This means that you only have a few days to join us on Meribeth's
sole UK course this year!
Both Gillyanne and Jeremy have benefited from Meribeth's expert
knowledge, and can recommend this course from experience.
The
brand new
Singing and the Actor Training course also runs in October,
on the weekend of 27-29. The three-day intensive is based on Gillyanne's groundbreaking
book
and audio
guide. The course will follow the general layout of the book
with additional information, new techniques and opportunities for
questions. We have a large venue for this course (Haberdashers' Aske's Hatcham College), but places are still going fast.
Click here to download the pdf of the course brochure (306Kb). We have
included two excerpts from Gillyanne's book below.
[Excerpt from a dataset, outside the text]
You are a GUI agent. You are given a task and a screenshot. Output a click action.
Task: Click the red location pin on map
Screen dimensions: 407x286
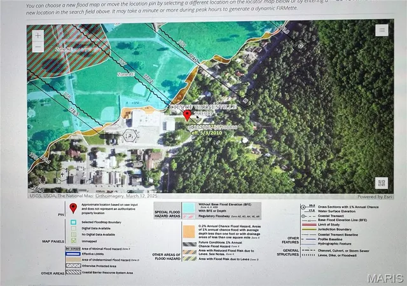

We believe that together these courses are a winning
combination - an excellent grounding in theory and practice for singers and teachers.
You can
save
a massive £115 off the total price by booking a place on both
Vocal Anatomy for Voice Professionals and Singing and
the Actor Training. You can book online through our shopping cart,
or instruct your college to send us a purchase order. Booking for
this offer closes on Monday night (October 16 midnight GMT).
Autumn/Winter
November 18 is filled with the sounds of
Practical Phonetics. See the following
article from Vocal Process guest educator Heather Keens for more
details.
Then we greet the new year with the
Computer Voice
Training course at the Vocal Process
studios. January 20 2007
Belting
Explained announces its arrival (loudly) on February 10. We are already taking
bookings for this popular course.
And on March 3
Successful Singing Auditions strides confidently onto the
stage in London. We have had some amazing feedback from past
participants of this intensive training day.
Jenevora Williams joins Vocal Process again to answer all your
adolescent concerns with her course
The Developing Voice. If you work with young singers either
as a coach or teacher, this training day is a must. March 17 2007, London.
Practical Phonetics
Phonetics
is a new subject to many singers, so we asked Vocal Process guest
educator Heather Keens to tell us more about the course.
Heather writes:
"The study of Practical Phonetics can sound a little academic
and ‘scary’. Vocal Process aims to present a day of learning with
enjoyment where approaches are non-threatening and tasks are self
assessed.
As a performer and singing/voice teacher, I have found knowledge
of phonetics invaluable. Once the fundamentals are learned, I am
able to interpret languages and accents fairly quickly.
Working with the fundamental symbols used in a standard British
accent, Practical Phonetics will encourage familiarity with these
symbols before applying them to text and song. We will explore
several British accents, and make comparisons with other languages.
Actors and singers of other vocal styles such as pop and theatre
will find the symbol learning useful for the accents and dialects so
often required in performance work.
Teachers and performers of classical singing will gain insight
into working with and pronouncing European languages such as French,
Italian and German, by familiarising some of the fundamental sounds
or ‘phonemes’.
The course is also useful as a refresher for those who have
learned phonetics previously but do not use them consistently in
their work or lack confidence in working with them in unfamiliar
language work.
The IPA (International Phonetics Alphabet) is a standardised
alphabet using symbols to represent the vowel and consonant sounds
used in spoken and sung language. Depending on the song or text
being sung or spoken, we are able to identify languages and
accents/dialects and work out their pronunciation without
necessarily having to use our own native language as a reference
point. To quote Jill House (department of Phonetics and Linguistics,
UCL) “For singers, it is a tool to support good ‘diction’.”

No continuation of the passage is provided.